## What to produce
Copy out the full listing below line for line, changing nothing.

## Item position entries
□ □ □ □

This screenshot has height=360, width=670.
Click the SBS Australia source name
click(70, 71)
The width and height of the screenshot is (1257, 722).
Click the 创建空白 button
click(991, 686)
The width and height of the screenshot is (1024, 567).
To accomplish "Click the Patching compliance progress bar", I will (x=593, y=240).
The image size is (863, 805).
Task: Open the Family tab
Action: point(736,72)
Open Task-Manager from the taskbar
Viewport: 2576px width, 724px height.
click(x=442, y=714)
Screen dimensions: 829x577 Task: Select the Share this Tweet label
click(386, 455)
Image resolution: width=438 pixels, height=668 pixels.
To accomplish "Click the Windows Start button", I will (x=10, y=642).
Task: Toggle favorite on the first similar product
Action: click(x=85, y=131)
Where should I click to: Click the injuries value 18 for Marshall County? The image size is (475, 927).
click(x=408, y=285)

□ □ □ □

## Result for this task
This screenshot has height=360, width=670.
Click the SBS Australia source name
click(70, 71)
The width and height of the screenshot is (1257, 722).
Click the 创建空白 button
click(991, 686)
The width and height of the screenshot is (1024, 567).
To accomplish "Click the Patching compliance progress bar", I will (x=593, y=240).
The image size is (863, 805).
Task: Open the Family tab
Action: point(736,72)
Open Task-Manager from the taskbar
Viewport: 2576px width, 724px height.
click(x=442, y=714)
Screen dimensions: 829x577 Task: Select the Share this Tweet label
click(386, 455)
Image resolution: width=438 pixels, height=668 pixels.
To accomplish "Click the Windows Start button", I will (x=10, y=642).
Task: Toggle favorite on the first similar product
Action: click(x=85, y=131)
Where should I click to: Click the injuries value 18 for Marshall County? The image size is (475, 927).
click(x=408, y=285)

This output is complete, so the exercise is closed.